From its inception, the workshop has been supported by Australian aid funding. It is delivered solely by volunteers who donate their time without financial reward. Judicial presenters use personal leave or time out of court otherwise available (at the opportunity cost of having to spend longer time in chambers working on reserved judgements). Aid funding solely covers travel, accommodation and incidental expenses. Following Sir Salamo’s retirement in 2018, the workshop’s conduct has been fully approved and supported by the present Chief Justice of PNG, Sir Gibbs Salika.
The average number of students taught at each workshop is around 100. Thus, over the years more than 1000 PNG lawyers have completed this workshop. That is a high proportion of the practising profession and all of its younger cohort.
During the years 2013 to 2018, the final day of the workshop was a criminal law day. That inclusion was designed to expose students to aspects of modern criminal law case analysis, an additional need identified by Sir Salamo in consultation with Justice Logan. A silk was flown in from Brisbane especially for this. These included Peter Callaghan SC (as his Honour then was), Soraya Ryan QC (as her Honour then was), John Allen QC (as his Honour then was) and Saul Holt QC. Criminal law and practice education has since become the subject of specialist CPD presentations to the profession in PNG.
Many judges and barristers have participated in teaching at the workshop over the years. Apart from those already mentioned, these include Judge Michael Burnett AM, Judge Richard Jones, Judge Bernard Porter KC (both before and after his appointment as a judge), Ken Fleming KC, Richard Perry KC, Erin Longbottom KC, Mark Steele KC, Holly Blatman KC, Sally Robb KC, Karen Carmody, Andrew Skoien, Joseph Crowley, Liam Dollar, Fiona Lubett, Brent Reading, Jane Menzies, Max Walker, Sarida Derrington and Genevieve Yates.

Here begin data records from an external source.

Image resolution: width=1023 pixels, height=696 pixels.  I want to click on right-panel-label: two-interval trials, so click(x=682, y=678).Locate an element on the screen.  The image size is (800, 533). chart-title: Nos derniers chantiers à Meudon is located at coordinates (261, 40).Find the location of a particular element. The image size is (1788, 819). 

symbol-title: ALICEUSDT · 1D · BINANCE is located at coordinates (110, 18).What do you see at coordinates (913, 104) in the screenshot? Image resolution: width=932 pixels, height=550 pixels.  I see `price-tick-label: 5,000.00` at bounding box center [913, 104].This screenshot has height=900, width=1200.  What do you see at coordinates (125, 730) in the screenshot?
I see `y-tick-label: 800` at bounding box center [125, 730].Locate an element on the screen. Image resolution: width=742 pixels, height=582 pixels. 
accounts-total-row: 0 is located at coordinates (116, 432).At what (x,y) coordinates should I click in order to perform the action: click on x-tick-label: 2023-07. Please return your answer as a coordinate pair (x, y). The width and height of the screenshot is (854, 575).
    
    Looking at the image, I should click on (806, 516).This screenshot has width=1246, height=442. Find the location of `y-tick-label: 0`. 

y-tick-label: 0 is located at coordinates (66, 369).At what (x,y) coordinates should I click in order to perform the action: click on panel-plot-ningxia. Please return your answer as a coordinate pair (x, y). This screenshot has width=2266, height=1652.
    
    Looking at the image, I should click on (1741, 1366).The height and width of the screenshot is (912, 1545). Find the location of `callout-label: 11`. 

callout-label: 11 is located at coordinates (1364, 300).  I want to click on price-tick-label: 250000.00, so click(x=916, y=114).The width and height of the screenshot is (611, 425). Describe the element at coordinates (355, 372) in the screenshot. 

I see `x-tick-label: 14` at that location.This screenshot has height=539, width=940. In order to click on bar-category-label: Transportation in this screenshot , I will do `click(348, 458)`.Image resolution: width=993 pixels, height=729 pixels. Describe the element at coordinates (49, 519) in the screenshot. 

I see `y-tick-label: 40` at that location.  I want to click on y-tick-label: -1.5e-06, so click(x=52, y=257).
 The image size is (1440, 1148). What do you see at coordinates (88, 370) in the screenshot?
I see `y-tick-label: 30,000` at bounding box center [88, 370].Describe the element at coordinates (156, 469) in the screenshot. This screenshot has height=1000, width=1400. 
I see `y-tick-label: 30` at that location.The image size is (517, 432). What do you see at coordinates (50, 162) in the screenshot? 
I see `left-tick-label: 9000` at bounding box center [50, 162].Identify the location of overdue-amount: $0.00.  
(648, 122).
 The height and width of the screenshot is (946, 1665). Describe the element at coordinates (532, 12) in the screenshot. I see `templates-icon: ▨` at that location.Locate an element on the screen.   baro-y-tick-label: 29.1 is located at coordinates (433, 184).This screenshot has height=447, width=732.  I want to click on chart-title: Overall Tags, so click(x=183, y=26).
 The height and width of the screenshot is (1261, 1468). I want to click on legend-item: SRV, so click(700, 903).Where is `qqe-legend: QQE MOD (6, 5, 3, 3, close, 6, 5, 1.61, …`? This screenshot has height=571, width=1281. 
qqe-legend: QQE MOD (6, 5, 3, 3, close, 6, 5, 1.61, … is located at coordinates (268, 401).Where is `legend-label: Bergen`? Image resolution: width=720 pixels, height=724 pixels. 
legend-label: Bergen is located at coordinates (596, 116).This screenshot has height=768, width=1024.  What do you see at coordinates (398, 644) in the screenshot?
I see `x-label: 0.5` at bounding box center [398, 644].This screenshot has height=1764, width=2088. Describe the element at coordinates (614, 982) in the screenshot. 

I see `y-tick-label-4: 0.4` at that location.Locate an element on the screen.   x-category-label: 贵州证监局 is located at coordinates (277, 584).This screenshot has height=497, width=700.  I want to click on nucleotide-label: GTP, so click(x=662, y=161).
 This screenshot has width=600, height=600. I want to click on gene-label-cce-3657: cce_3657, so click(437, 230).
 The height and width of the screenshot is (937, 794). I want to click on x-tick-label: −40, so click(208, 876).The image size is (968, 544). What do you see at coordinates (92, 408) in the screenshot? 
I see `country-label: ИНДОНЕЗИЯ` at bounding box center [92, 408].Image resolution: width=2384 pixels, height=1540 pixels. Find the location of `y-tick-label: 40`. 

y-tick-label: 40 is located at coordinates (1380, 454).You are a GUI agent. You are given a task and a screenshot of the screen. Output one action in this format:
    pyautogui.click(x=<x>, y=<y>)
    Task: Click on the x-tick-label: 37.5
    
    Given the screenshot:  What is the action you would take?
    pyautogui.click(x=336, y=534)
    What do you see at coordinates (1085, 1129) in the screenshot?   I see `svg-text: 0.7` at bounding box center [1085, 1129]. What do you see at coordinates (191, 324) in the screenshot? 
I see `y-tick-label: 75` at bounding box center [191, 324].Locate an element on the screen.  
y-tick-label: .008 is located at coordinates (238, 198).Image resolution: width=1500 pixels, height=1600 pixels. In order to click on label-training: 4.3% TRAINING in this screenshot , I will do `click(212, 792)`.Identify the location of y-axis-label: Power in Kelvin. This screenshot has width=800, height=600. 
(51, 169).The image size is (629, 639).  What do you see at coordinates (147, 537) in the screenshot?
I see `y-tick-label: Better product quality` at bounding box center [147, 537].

Justice Logan, Mal Varitimos KC and Joseph Crowley have taught at each workshop to date.
The success of the Commercial Litigation Workshop has led to the Association being asked to provide training not just in PNG but in other South Pacific nations. In turn, this has led to other South Pacific law and justice engagements. These will be detailed in a future edition of Hearsay.